Introduction (Part 2)

Commisioner of Indian Affairs John Collier
meets with South Dakota Blackfoot Indian chiefs in 1934
Edwin Embree was one of the few who discerned the basic validity of Collier's approach. His book Indians of the Americas, written in 1939, five years after the enactment of the Indian Reorganization Act, was one o the first attempts to place the new Indian policy in an intelligent light. Embree sought to span the myriad Indian tribes and cultures by discussing a few of the most spectacular and divergent tribes. In the United States proper he dwelt on the Iroquois, the Pueblos and the Oglala Sioux, while the big-three nations of the south, the Maya, Aztecs, and Incas, served to ilustrate the Indian nations of Central and South America.

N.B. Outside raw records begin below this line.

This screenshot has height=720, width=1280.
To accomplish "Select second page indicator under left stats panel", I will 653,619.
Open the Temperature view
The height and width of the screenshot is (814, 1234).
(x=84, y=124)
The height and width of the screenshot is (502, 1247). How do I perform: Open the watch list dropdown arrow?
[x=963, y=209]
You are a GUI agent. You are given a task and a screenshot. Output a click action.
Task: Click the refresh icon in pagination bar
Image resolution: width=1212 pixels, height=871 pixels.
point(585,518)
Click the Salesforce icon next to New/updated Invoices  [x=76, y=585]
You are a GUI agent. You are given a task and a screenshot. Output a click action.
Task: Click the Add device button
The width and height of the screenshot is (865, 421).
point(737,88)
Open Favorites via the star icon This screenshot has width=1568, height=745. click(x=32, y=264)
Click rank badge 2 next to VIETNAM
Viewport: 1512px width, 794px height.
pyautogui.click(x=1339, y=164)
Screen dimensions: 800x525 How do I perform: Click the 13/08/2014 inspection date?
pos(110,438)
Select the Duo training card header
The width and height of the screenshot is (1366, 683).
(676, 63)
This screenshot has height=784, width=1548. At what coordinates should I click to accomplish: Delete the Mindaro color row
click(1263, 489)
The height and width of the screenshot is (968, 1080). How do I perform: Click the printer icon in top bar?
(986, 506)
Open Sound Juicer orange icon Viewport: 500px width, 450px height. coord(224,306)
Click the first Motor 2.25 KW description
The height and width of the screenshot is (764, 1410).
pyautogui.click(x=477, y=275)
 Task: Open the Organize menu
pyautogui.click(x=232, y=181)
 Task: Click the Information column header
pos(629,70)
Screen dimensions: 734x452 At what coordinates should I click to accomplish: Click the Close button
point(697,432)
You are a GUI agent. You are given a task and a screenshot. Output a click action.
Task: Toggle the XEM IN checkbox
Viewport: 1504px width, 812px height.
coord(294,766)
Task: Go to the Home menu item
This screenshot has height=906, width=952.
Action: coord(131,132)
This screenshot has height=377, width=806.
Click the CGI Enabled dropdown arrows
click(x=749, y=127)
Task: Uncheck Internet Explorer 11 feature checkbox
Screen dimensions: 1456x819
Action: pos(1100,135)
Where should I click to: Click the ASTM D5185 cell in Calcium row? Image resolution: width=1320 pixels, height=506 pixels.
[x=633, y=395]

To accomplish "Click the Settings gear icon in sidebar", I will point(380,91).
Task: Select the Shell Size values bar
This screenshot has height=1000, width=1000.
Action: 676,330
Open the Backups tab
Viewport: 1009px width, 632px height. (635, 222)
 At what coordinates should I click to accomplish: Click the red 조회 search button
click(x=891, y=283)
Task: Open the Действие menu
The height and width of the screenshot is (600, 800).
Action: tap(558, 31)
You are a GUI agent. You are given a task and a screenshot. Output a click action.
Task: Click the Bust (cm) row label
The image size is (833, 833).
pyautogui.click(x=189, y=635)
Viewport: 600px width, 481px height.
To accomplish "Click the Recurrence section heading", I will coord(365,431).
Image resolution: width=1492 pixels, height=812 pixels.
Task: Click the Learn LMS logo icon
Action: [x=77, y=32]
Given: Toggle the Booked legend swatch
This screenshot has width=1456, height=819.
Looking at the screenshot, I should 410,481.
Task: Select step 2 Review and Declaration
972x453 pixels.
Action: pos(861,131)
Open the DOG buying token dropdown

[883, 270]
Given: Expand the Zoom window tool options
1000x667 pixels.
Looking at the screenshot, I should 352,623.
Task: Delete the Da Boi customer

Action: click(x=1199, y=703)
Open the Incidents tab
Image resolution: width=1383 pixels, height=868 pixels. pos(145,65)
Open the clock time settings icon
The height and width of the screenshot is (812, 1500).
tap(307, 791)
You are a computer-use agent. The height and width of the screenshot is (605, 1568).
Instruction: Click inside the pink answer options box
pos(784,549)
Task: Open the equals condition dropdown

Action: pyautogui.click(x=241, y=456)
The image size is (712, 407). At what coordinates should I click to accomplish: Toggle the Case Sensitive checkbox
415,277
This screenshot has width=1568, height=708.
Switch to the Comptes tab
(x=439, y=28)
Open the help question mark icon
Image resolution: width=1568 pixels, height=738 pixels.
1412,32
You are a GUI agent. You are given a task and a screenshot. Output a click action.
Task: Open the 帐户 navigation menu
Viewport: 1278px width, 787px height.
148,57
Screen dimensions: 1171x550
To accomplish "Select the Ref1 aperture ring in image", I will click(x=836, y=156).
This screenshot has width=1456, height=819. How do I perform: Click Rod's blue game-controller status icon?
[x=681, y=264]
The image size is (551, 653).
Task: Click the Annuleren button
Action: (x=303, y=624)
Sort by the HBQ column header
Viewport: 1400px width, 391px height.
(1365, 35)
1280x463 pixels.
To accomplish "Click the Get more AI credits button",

In a real sense, Embree was guilty of romanticizing the tribes he covered. The days of buffalo-hunting, pyramid-building, and trade wars of the eastern wood-lands were only misty memories when Embree wrote; he might better have written of the contemporary cultures of those tribes during the Depression years. But his period was a time of startling revision of the meaning and importance of culture. In such a period of flux, perhaps no one could blame Embree for seeking to represent culture in its traditional state of purity. by adopting this approach he was able to show the life-styles of the respective tribes and how these had politely bowed to the modern world but yet remained fundamentally untouched.
The Indian Orgamization Act of 1934

The important contribution of Embree's book was to assist in the defense of Indian tribal cultures and governments at a time when they sorely needed defense. The ensuing three decades have shown beyond doubt that the policies advocated by John Collier have been beneficial to Indian people. Today Indian tribes largely pay for their own governments out of tribal income developed under enterprises originally chartered under the Indian Reorganization Act provisions. The shrinking land base has been fairly well stabilized. With the social programs of the last decade initiated by such agencies as the Office of Economic Opportunity, the Area Redevelopment Administration (later renamed Economic Development Administration), and the Housing and Urban Development Department, Indian tribes have accomplished a great deal in bringing a decent standard of living to the people on the reservations.

Engraving of the American Indian town of Pomeiooc.
Embree's concluding chapter is somewhat dated, yet it retains a basic understanding o the nature of the cultural clash between the immigrant whites and the original inhabitants of this continent -a conflict that is yet to be resolved. Indians are no longer a scattered and broken people. Migrations to the urban areas during the Second World War and the Korean conflict created an urban population that is now larger than the reservation population. The Indian birth-rate has remained consistently high, so that the reservation population is now, in spite of constant departures of families, higher than at any time since the reservations were established.